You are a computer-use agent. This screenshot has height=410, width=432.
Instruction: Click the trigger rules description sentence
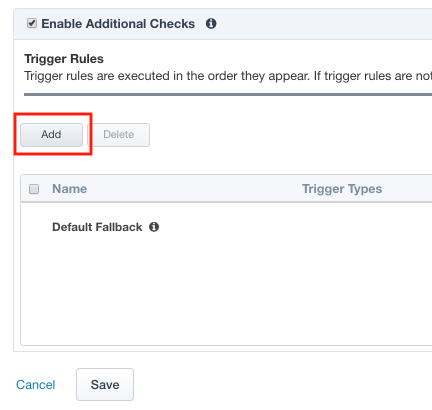coord(228,76)
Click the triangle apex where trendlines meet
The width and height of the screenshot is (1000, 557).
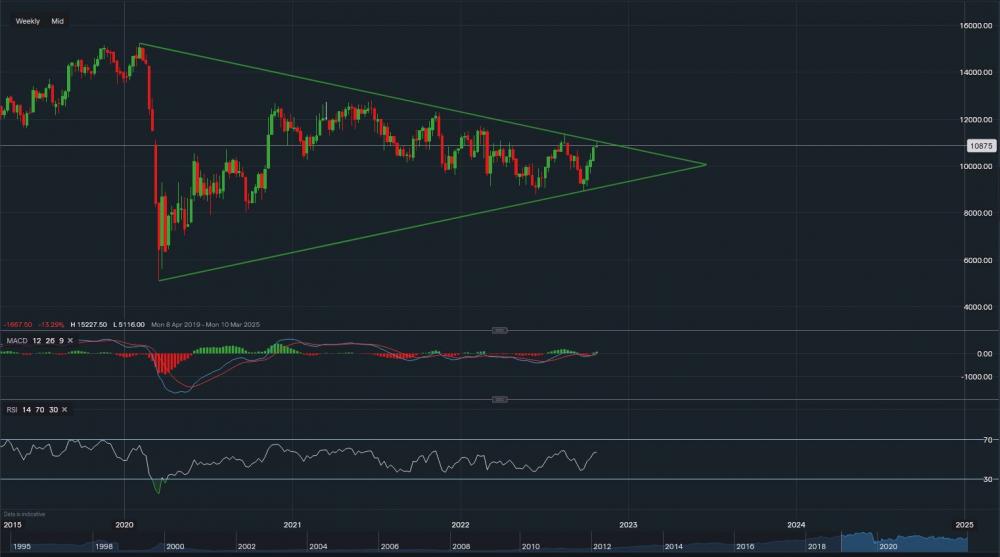click(706, 164)
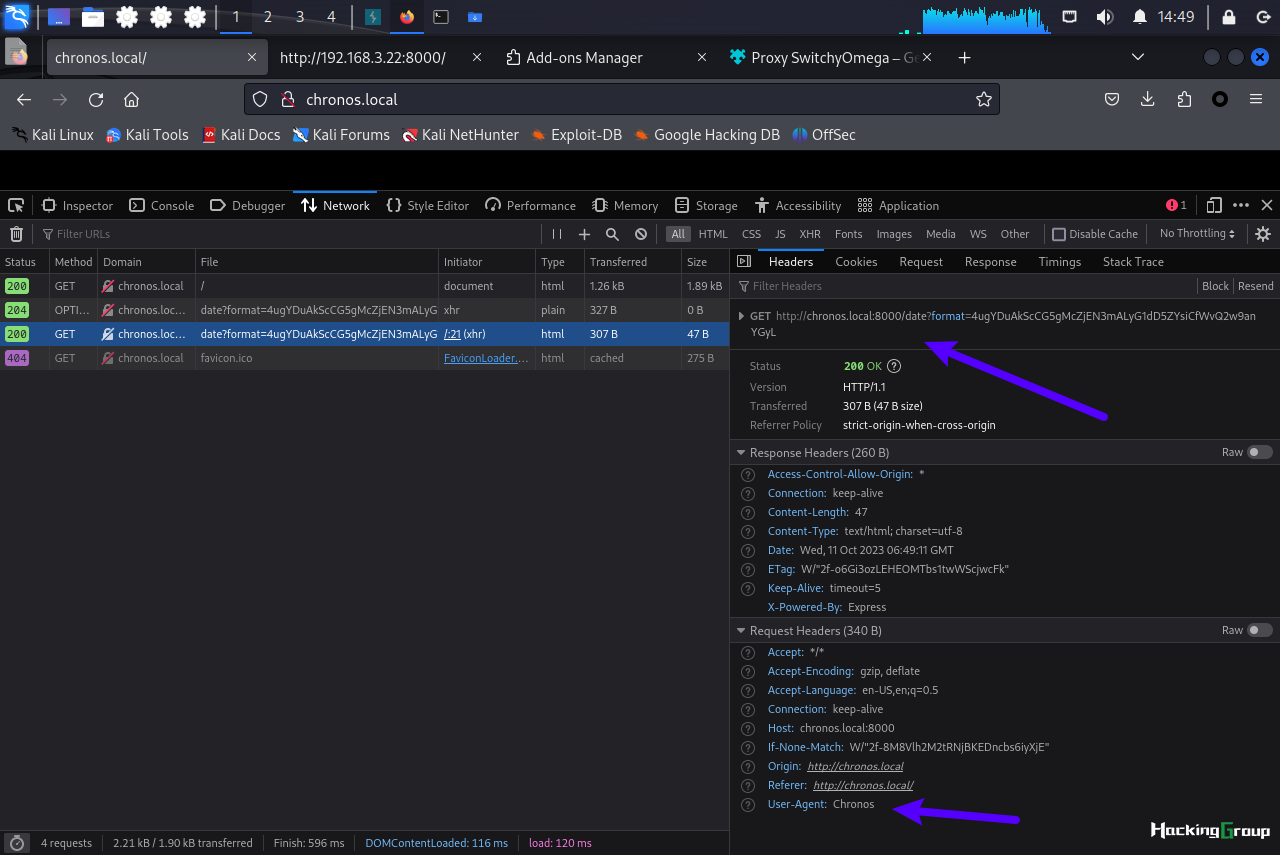Open the Console panel tab

click(162, 205)
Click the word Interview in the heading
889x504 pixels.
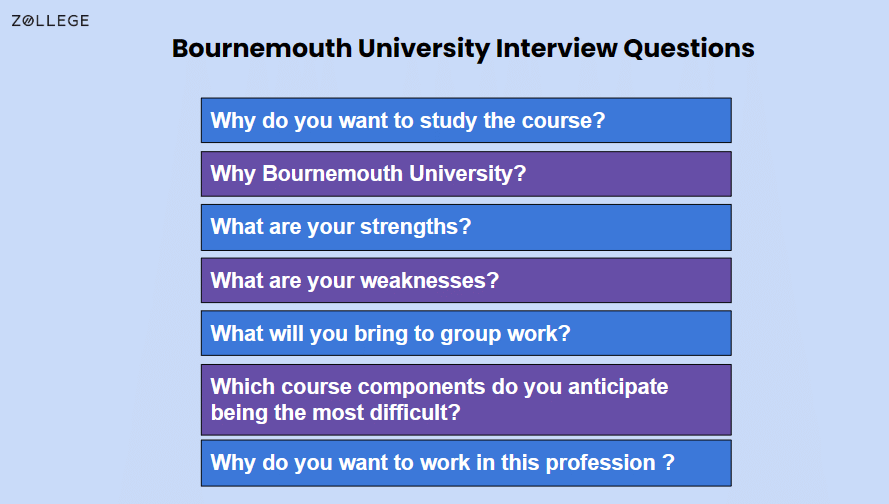click(556, 48)
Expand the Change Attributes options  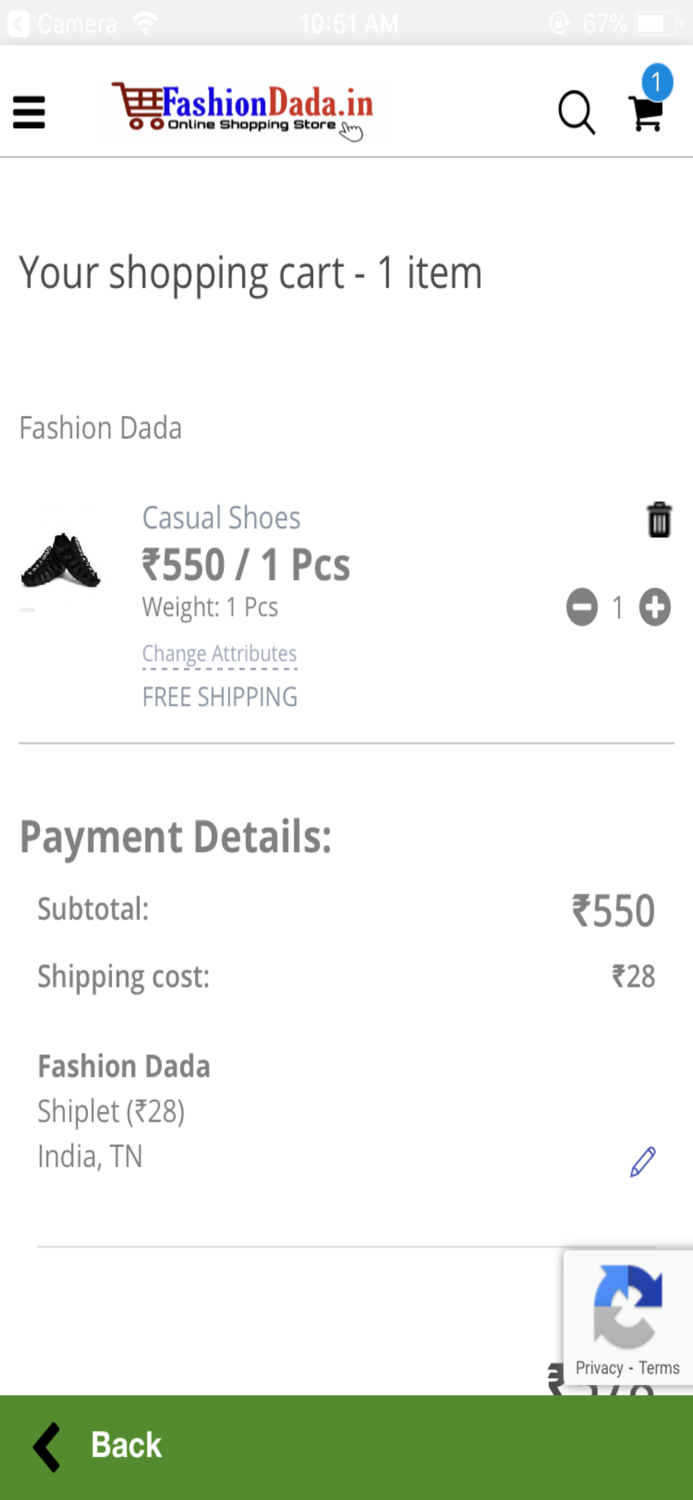219,653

**Your assignment:**
With pictures excluded, reproduce exactly the lines above from the one containing "Instruction: Click the" down to the one containing "Click the word Interview in the heading", those two included.

**Problem solution:**
Instruction: Click the trigger rules description sentence
coord(228,76)
Click the triangle apex where trendlines meet
The width and height of the screenshot is (1000, 557).
click(706, 164)
Open the Console panel tab

click(162, 205)
Click the word Interview in the heading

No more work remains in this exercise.